What is in this article?:
- Lives changed, Governor declares explosion disaster
- Seeking federal disaster aid
- Plant explosion rocks rural Texas
- Fire officials say the blast destroyed or damaged dozens of homes.
- It also raised the roof off the local school and dropped it back down, and caused the roof of a nursing home to collapse trapping some elderly residents inside.
Seeking federal disaster aid
“I have asked the President to join us in declaring a disaster and to provide federal resources to help us in search and rescue and recovery efforts,” Perry said in a mid-morning press conference.
The White House issued a statement Thursday. “Today our prayers go out to the people of West, Texas,” President Obama said, and he pledged that the Federal Emergency Management Agency and other federal agencies would join state and local efforts “to assist Texas officials in their needs such as search and rescue and response operations.”
Texas Commission on Environmental Quality officials were on the scene Thursday morning trying to gain access to the damaged fertilizer plant and to determine levels of airborne toxins.

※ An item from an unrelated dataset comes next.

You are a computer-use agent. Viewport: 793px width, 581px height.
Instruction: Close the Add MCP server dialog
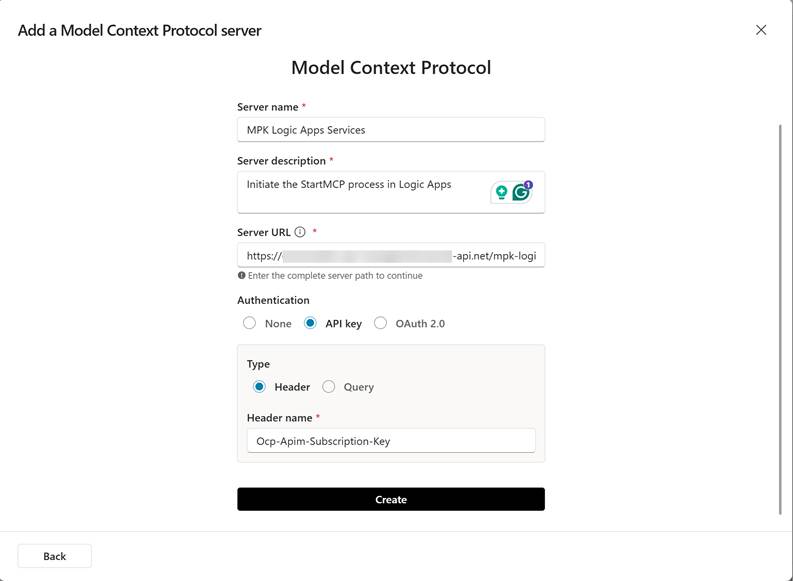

By late morning TCEQ officials gave the all clear to concerns over ammonia leaking into the air.
At least 75 homes suffered damage from the blast, which erupted after firefighters had arrived at the plant to fight a fire. A few of the homes were totally destroyed, some had their roofs blown off and some had only minor damage. Rescuers in the community say they will need to conduct door-to-door searches before the extent of death and injury is fully known.
Hundreds had been treated at an emergency triage center and residents and emergency workers continued to filter in throughout the morning with reports of various injuries. A spokesman at the triage center said many residents had suffered chemical burns and many others reported injuries as a result of falling debris. By mid-day Thursday 3 to 5 firemen were unaccounted for and feared dead.
Just after midnight nearly half of the community’s 2,800 residents were ordered to evacuate as fire trucks and emergency vehicles from dozens of communities streamed into the town. Traffic along Interstate 35, which connects nearby Waco to Dallas, was closed for about an hour over fears of ammonia hydroxide streaming across the highway.
“It is far too early to know the extent of damage or the numbers of dead or injured,” reported George Smith, the town's director of emergency services.
Rescuers were filtering through debris at a 50-unit apartment complex near the plant that had been largely stripped of its roof and walls and reduced to rubble.
Officials say they are investigating the cause of the fire and explosion and have not ruled out any possibility, but police say they do not suspect the incident is related to the Boston Marathon tragedies earlier this week.